** Exercise prompt **
Pictures are not part of the copy; retype all the records below exactly.

*** Data for this task Section Begins ***

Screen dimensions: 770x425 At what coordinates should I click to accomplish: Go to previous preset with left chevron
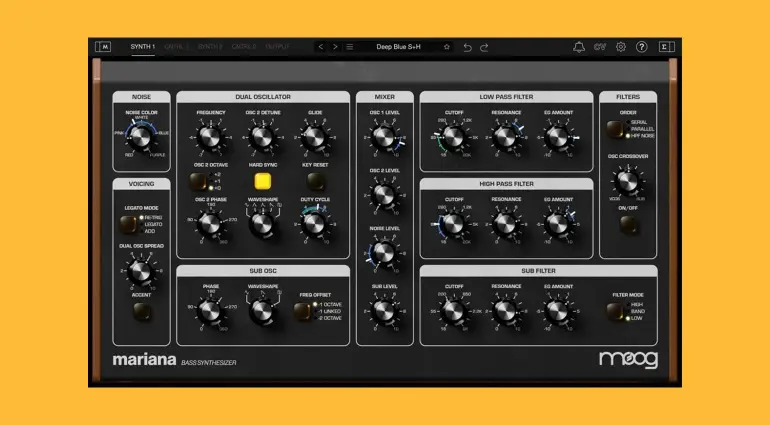click(x=321, y=47)
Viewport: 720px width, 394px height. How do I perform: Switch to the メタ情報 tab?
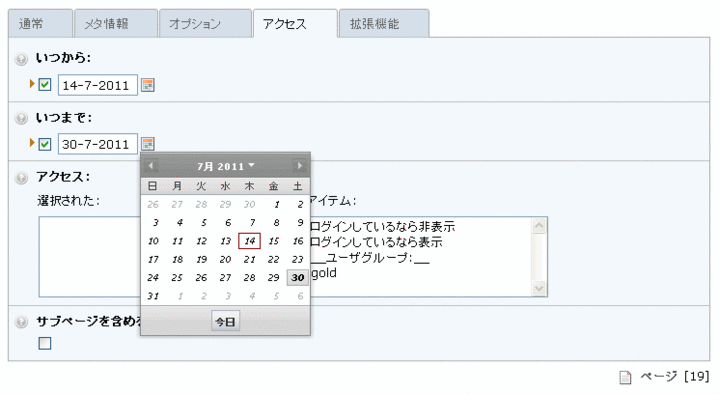click(116, 24)
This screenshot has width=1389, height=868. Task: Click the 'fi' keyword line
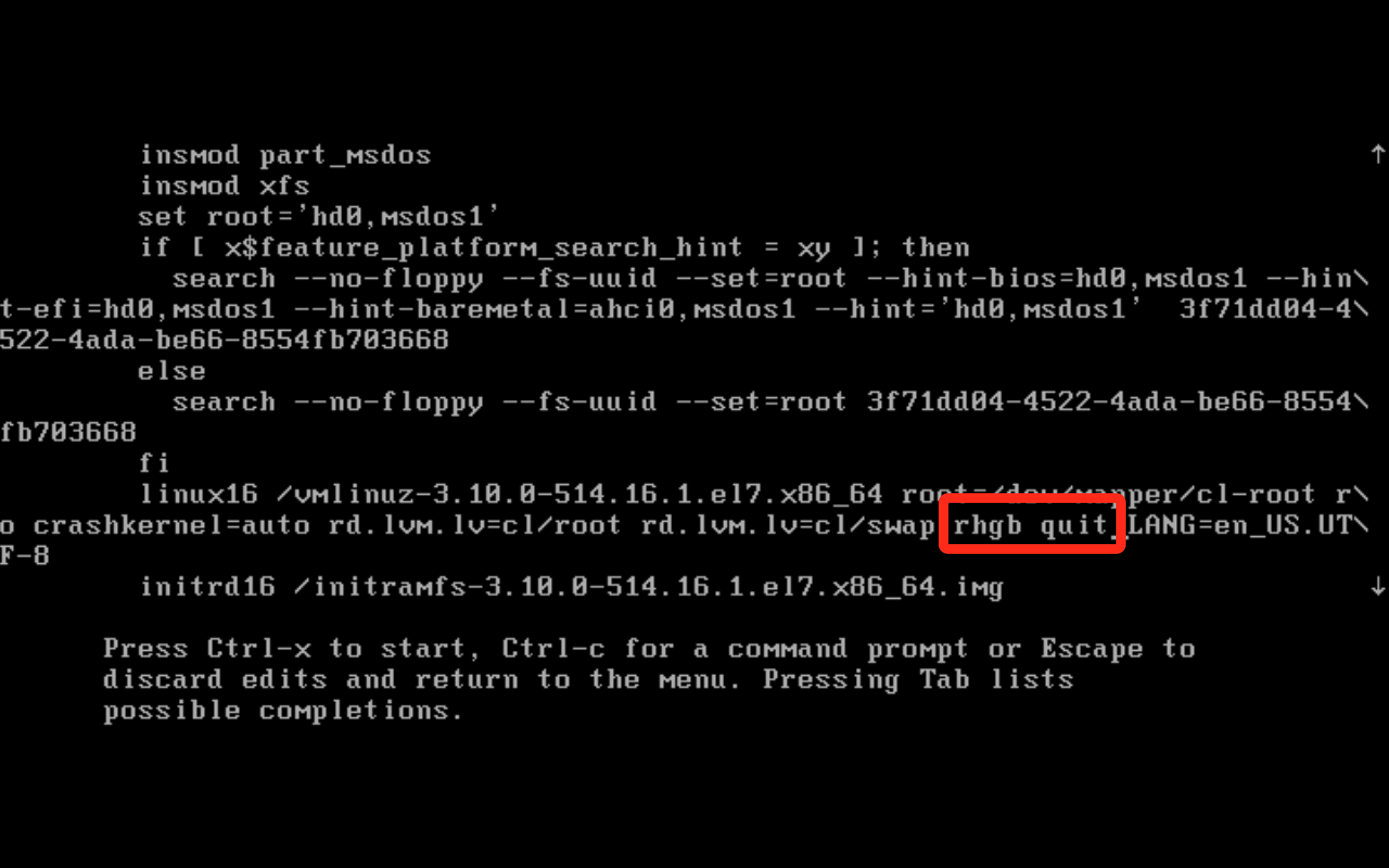coord(155,463)
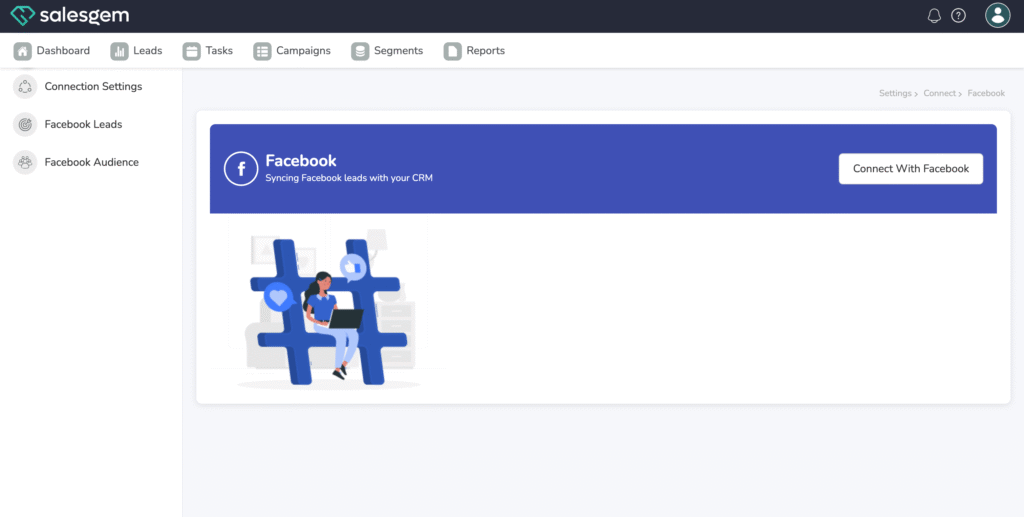The width and height of the screenshot is (1024, 517).
Task: Select Connection Settings in the sidebar
Action: tap(93, 87)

*** Data for this task Section Ends ***

** Result for this exercise **
Screen dimensions: 770x425 At what coordinates should I click to accomplish: Go to previous preset with left chevron
click(x=321, y=47)
Viewport: 720px width, 394px height. How do I perform: Switch to the メタ情報 tab?
click(116, 24)
This screenshot has width=1389, height=868. Task: Click the 'fi' keyword line
coord(155,463)
The width and height of the screenshot is (1024, 517).
Task: Select Connection Settings in the sidebar
Action: tap(93, 87)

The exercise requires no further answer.